Room temperature absorption spectra related to the ⁴I_15/2 → ⁴I_13/2 transition of Er³⁺ ions in single crystal samples of CaF₂ containing 0.05, 0.1, 0.3, 0.5 at%Er³⁺ were found to be similar with respect to the overall band width and the distribution of local maxima contained therein. The same conclusion concerns single crystal samples of SrF₂ containing 0.05, 0.1, 0.2, 0.6 at%Er³⁺. Spectra recorded for samples cooled down to 5 K were analyzed referring to published data of EPR [27], high resolution selective laser spectroscopy and far infrared absorption investigation indicating that preponderant optical centers consist of single Er³⁺ ions in tetragonal, trigonal and cubic sites.
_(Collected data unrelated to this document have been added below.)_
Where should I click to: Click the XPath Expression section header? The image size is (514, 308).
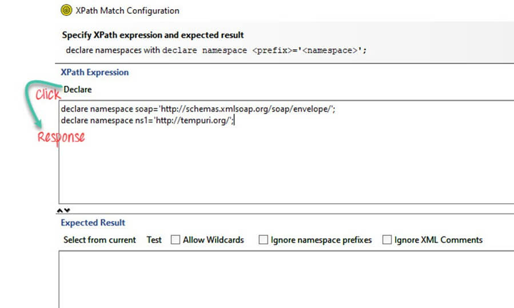(x=94, y=72)
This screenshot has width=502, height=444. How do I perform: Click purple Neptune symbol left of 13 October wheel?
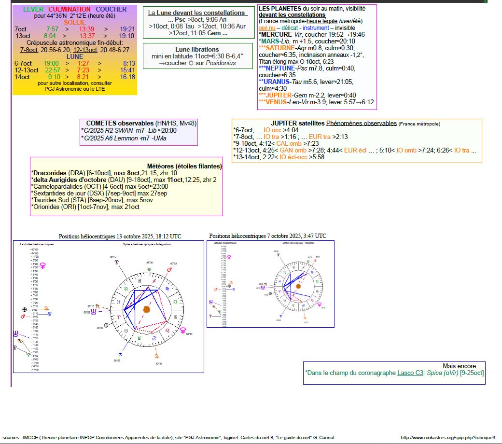(93, 312)
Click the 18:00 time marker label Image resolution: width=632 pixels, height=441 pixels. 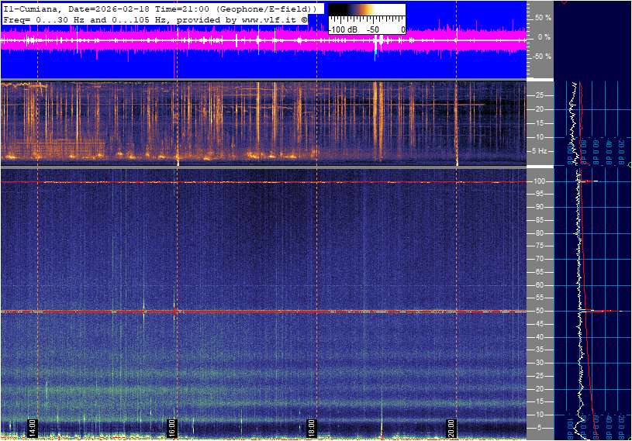click(x=312, y=427)
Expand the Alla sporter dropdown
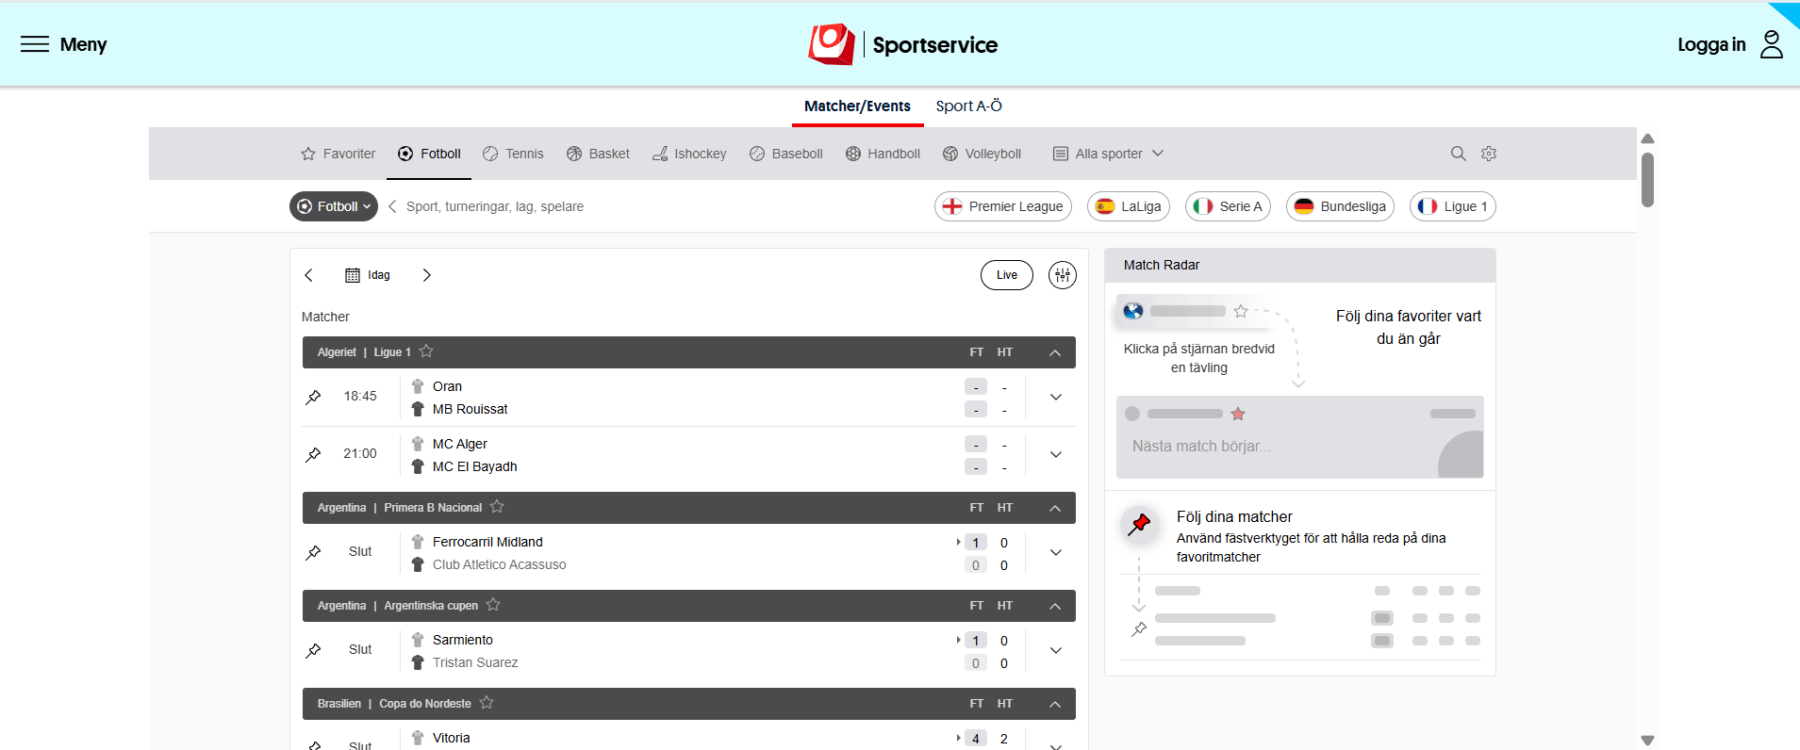Image resolution: width=1800 pixels, height=750 pixels. [1108, 154]
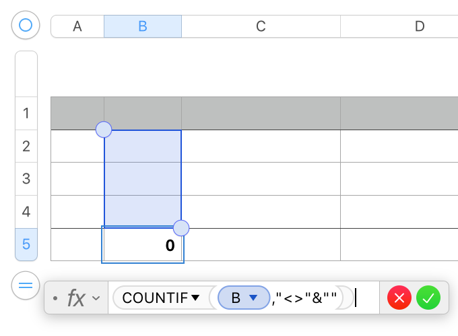Click the green checkmark to accept formula
The height and width of the screenshot is (336, 458).
[428, 298]
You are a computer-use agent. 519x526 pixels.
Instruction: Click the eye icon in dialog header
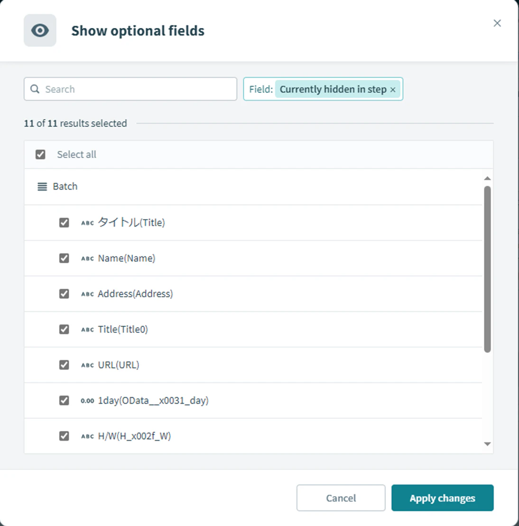coord(40,30)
Analysis of absorption and luminescence spectra recorded at several temperatures from 80 to 300 K provided an in-depth knowledge on effects of temperature on factors that govern the efficiency of resonant optical pumping and lasing ability of Er³⁺ ions imbedded in CaF₂ and SrF₂ hosts. For instance, a local absorption maxima at 1515 nm and 1498 nm show the highest absorption cross section at all wavelengths in this region for Er:CaF₂ and Er:SrF₂, respectively. The peak stimulated-emission cross section is the highest at 1545 nm for the two systems. It attains 1.95 × 10^–20 cm² at 80 K and 0.43 × 10^–20 cm² at 300 K for Er:CaF₂ and 2.44 × 10^–20 cm² at 80 K and 0.75 × 10^–20 cm² at 300 K for Er:SrF₂. Quantum defect (QD) value for the two systems is below 10%.